Sun Sets On Pioneers Of Television Journalism

You have to be of a certain age for the passing this week of journalists Cokie Roberts and Sander Vanocur to mean something to you. To many, names like David Brinkley, Walter Cronkite, Peter Jennings and even Edward R. Murrow are just that: names from the past. But to those of that certain age, it is the sunset of what rightfully could be called the greatest generation of television journalists.

It was entirely possible to grow up when I did and not be familiar with major print journalists (although most newspaper readers were), but it was nearly impossible not to have known the major network news anchors and reporters, because it was an era when most Americans religiously tuned into the evening news. This was before cable TV evolved, offering alternatives to the big three networks that beamed though the air free to anyone who had an antenna on the roof (or rabbit ears on top of the set.)   

News broadcasts were not as graphically “exciting” as today’s network news. In fact, there was often just a guy (almost always a guy) sitting at a desk talking in serious tones with great respect for things like truth, civility, balance and accuracy. Often, there was no video to illustrate or advance a story other than a correspondent’s talking head describing as best he could (again, usually a he) what had just happened and why it was important for you to know about it.



Network news became so powerful, with such vast audiences, that critics often complained that it set the agenda of what Americans should pay attention to — and since all the shows emanated from New York, the agenda was probably crafted in collaboration with dark forces seeking to shape public opinion. Yet at the same time, some newscasters became the “most trusted man in the nation.”

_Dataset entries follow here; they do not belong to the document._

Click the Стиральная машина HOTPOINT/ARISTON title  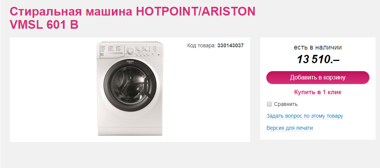(x=133, y=12)
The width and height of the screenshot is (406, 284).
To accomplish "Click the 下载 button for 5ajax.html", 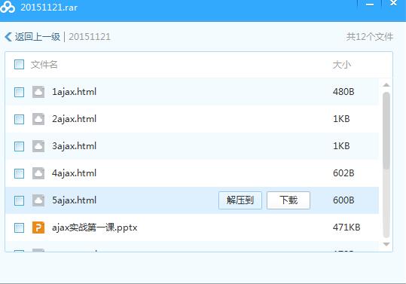I will tap(288, 200).
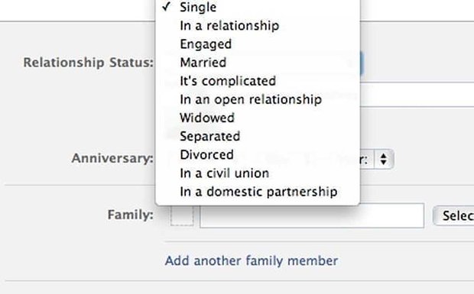Click Add another family member link
This screenshot has width=474, height=294.
pos(252,261)
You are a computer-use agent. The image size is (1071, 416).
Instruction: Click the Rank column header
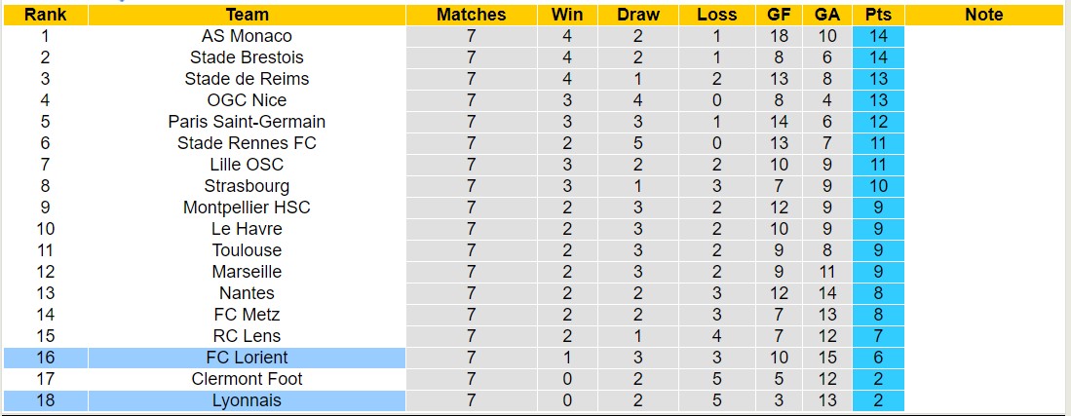45,15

While one might argue that having a near monopoly on the distribution of broadcast news, the notion of “most trusted” was thrust upon an unassuming nation with limited alternatives, my take is that the title was well earned.

Journalism in this country (like nearly every other business or institution you can think of) was never perfect. Yet it was (and I think remains) the best in the world. The standards were set many years ago by those whose names are fast fading into memory. They fought to protect their independence and at that time established a nearly impenetrable wall between church and state.

Since then, the wall has crumbled noticeably — especially with the incursion of sponsored content and promoted stories at the bottom of nearly every webpage.

It has been argued that network and major print journalists’ only measure of success was either beating or being credited by their competitors, and they regarded their viewing audience as the great unwashed masses without the ability to understand complex breaking news.

There’s no question that many editors and reporters were arrogant to a fault, but by and large they worked diligently to get stories right and be as far and balanced as humans and collaborative institutions are capable of being.

I miss those days when the guy on the tube kept his opinions to himself, viewed himself and his network as stewards of the truth as best it could be deduced, and was less worried about his own cult of personality and more about how to best inform the nation. The greatest generation indeed.